In deze zaak heeft de Rechtbank Gelderland, zittingsplaats Arnhem, op 10 maart 2021 uitspraak gedaan in een geschil tussen verschillende stichtingen die pensioenregelingen uitvoeren voor de bouwnijverheid en een besloten vennootschap. De eisende partijen, bestaande uit de Stichting Opleidings- en Ontwikkelingsfonds Bouw & Infra (SOOBI), Stichting Aanvullingsfonds Bouw & Infra (SABI) en Stichting Bedrijfstakpensioenfonds voor de Bouwnijverheid (Bpf), vorderden betaling van premies die ambtshalve waren vastgesteld voor de jaren 2016 tot en met 2019. De gedaagde partij, een besloten vennootschap, betwistte de vordering en stelde dat zij niet onder de werkingssfeer van de Stichting viel.

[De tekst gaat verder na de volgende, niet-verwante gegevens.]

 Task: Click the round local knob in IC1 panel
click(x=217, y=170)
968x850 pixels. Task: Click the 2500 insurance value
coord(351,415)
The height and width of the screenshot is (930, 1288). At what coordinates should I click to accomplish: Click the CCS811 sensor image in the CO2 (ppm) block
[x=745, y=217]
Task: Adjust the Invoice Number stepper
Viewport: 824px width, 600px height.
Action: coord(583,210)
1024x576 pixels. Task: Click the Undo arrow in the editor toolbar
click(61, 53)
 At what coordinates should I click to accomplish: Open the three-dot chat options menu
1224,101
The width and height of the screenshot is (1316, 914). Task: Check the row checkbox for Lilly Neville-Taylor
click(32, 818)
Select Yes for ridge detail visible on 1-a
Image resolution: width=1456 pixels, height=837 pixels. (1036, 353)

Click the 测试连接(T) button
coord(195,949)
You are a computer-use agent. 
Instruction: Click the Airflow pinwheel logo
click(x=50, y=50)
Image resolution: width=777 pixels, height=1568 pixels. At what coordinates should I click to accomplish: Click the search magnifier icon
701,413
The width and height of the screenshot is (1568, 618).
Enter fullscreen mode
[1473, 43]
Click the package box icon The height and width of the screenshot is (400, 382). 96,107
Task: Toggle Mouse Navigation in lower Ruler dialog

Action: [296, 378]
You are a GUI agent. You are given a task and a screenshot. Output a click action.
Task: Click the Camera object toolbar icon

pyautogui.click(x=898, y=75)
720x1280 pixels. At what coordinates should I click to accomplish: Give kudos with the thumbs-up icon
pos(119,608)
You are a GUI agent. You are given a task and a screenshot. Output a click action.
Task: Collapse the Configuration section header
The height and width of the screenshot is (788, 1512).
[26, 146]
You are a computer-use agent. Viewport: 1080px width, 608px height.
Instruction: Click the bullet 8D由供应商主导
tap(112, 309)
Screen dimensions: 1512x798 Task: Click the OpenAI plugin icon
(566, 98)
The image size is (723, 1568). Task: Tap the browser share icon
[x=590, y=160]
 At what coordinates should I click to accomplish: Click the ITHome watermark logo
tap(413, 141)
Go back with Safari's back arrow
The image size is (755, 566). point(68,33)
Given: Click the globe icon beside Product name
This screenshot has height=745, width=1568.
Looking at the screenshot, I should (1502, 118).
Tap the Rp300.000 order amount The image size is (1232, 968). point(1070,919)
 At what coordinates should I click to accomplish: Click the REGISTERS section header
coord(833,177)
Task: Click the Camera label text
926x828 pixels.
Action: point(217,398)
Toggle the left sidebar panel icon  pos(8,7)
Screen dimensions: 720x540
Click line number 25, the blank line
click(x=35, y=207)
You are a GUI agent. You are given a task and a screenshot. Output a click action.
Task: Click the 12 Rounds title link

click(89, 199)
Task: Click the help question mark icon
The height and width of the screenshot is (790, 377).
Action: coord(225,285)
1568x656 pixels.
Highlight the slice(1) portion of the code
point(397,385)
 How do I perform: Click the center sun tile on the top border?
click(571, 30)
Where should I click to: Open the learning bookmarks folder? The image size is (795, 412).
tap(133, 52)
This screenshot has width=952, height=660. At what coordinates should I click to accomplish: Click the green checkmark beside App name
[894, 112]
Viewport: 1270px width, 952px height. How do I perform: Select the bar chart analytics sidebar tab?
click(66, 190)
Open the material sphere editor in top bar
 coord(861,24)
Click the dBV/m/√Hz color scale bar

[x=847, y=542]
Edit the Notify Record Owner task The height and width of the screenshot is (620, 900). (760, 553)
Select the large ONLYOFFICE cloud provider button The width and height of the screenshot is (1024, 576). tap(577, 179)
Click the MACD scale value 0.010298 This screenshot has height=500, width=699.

De procedure begon met een dagvaarding op 13 augustus 2020, gevolgd door verschillende conclusies van antwoord en repliek. De eisende partijen stelden dat de gedaagde partij, op basis van een rapport van APG Rechtenbeheer N.V., onder de werkingssfeer van de Stichting viel en dat zij verplicht was om gegevens aan te leveren. De gedaagde partij voerde aan dat de gevorderde bedragen onterecht hoog waren en dat zij al eerder gegevens had aangeleverd.
De kantonrechter oordeelde dat de gedaagde partij onder de werkingssfeer van de Stichting viel, maar wees de vordering tot betaling van rente en buitengerechtelijke kosten af. De rechter oordeelde dat het onaanvaardbaar was dat de gedaagde partij deze kosten verschuldigd zou zijn, gezien de omstandigheden van de zaak, waaronder het tijdsverloop en de praktische belemmeringen die de gedaagde had ondervonden bij het aanleveren van de benodigde gegevens. De proceskosten werden gecompenseerd, zodat iedere partij zijn eigen kosten droeg.